THE EXERCISE: Please rewrite the listing below, changing every "How do I perform" to "How can I do" and leaving all else untouched.

-- START DATASET ENTRIES --

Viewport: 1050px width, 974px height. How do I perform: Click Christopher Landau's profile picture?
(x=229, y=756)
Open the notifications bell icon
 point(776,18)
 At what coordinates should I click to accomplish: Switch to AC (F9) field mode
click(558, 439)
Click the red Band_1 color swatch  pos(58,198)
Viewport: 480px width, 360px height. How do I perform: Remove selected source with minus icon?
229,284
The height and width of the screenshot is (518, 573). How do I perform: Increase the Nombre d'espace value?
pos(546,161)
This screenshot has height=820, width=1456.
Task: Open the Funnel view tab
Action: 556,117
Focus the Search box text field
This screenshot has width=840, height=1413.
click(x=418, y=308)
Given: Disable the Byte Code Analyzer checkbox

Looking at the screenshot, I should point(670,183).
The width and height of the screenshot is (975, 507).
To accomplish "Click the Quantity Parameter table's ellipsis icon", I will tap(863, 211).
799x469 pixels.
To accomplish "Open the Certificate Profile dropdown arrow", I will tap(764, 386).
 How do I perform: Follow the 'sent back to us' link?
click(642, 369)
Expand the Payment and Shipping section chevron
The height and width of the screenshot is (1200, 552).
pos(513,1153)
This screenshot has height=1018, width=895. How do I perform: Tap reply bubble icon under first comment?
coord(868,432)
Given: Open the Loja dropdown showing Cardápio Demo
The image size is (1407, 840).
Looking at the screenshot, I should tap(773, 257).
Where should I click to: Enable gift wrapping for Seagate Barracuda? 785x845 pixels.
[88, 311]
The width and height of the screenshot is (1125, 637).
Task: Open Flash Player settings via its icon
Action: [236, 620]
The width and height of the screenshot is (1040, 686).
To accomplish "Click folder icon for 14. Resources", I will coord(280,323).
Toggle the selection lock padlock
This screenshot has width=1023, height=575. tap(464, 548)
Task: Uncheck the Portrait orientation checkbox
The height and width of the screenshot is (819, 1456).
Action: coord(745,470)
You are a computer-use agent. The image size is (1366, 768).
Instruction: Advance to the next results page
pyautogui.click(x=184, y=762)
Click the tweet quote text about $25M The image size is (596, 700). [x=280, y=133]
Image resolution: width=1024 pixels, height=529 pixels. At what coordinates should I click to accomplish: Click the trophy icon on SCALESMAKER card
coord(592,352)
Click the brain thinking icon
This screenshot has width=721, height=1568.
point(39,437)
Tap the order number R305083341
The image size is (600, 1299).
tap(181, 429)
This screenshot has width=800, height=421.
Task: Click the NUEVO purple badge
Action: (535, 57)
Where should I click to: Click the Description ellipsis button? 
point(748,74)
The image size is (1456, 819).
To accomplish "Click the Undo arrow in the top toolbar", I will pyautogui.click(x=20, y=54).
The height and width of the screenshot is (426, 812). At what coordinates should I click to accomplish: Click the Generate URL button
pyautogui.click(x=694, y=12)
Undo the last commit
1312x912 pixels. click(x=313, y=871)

-- END DATASET ENTRIES --

ANSWER TO THIS TASK:
Viewport: 1050px width, 974px height. How can I do: Click Christopher Landau's profile picture?
(x=229, y=756)
Open the notifications bell icon
 point(776,18)
 At what coordinates should I click to accomplish: Switch to AC (F9) field mode
click(558, 439)
Click the red Band_1 color swatch  pos(58,198)
Viewport: 480px width, 360px height. How can I do: Remove selected source with minus icon?
229,284
The height and width of the screenshot is (518, 573). How can I do: Increase the Nombre d'espace value?
pos(546,161)
This screenshot has height=820, width=1456.
Task: Open the Funnel view tab
Action: 556,117
Focus the Search box text field
This screenshot has width=840, height=1413.
click(x=418, y=308)
Given: Disable the Byte Code Analyzer checkbox

Looking at the screenshot, I should point(670,183).
The width and height of the screenshot is (975, 507).
To accomplish "Click the Quantity Parameter table's ellipsis icon", I will tap(863, 211).
799x469 pixels.
To accomplish "Open the Certificate Profile dropdown arrow", I will tap(764, 386).
 How can I do: Follow the 'sent back to us' link?
click(642, 369)
Expand the Payment and Shipping section chevron
The height and width of the screenshot is (1200, 552).
pos(513,1153)
This screenshot has height=1018, width=895. How can I do: Tap reply bubble icon under first comment?
coord(868,432)
Given: Open the Loja dropdown showing Cardápio Demo
The image size is (1407, 840).
Looking at the screenshot, I should tap(773, 257).
Where should I click to: Enable gift wrapping for Seagate Barracuda? 785x845 pixels.
[88, 311]
The width and height of the screenshot is (1125, 637).
Task: Open Flash Player settings via its icon
Action: [236, 620]
The width and height of the screenshot is (1040, 686).
To accomplish "Click folder icon for 14. Resources", I will coord(280,323).
Toggle the selection lock padlock
This screenshot has width=1023, height=575. tap(464, 548)
Task: Uncheck the Portrait orientation checkbox
The height and width of the screenshot is (819, 1456).
Action: coord(745,470)
You are a computer-use agent. The image size is (1366, 768).
Instruction: Advance to the next results page
pyautogui.click(x=184, y=762)
Click the tweet quote text about $25M The image size is (596, 700). [x=280, y=133]
Image resolution: width=1024 pixels, height=529 pixels. At what coordinates should I click to accomplish: Click the trophy icon on SCALESMAKER card
coord(592,352)
Click the brain thinking icon
This screenshot has width=721, height=1568.
point(39,437)
Tap the order number R305083341
The image size is (600, 1299).
tap(181, 429)
This screenshot has width=800, height=421.
Task: Click the NUEVO purple badge
Action: (535, 57)
Where should I click to: Click the Description ellipsis button? 
point(748,74)
The image size is (1456, 819).
To accomplish "Click the Undo arrow in the top toolbar", I will pyautogui.click(x=20, y=54).
The height and width of the screenshot is (426, 812). At what coordinates should I click to accomplish: Click the Generate URL button
pyautogui.click(x=694, y=12)
Undo the last commit
1312x912 pixels. click(x=313, y=871)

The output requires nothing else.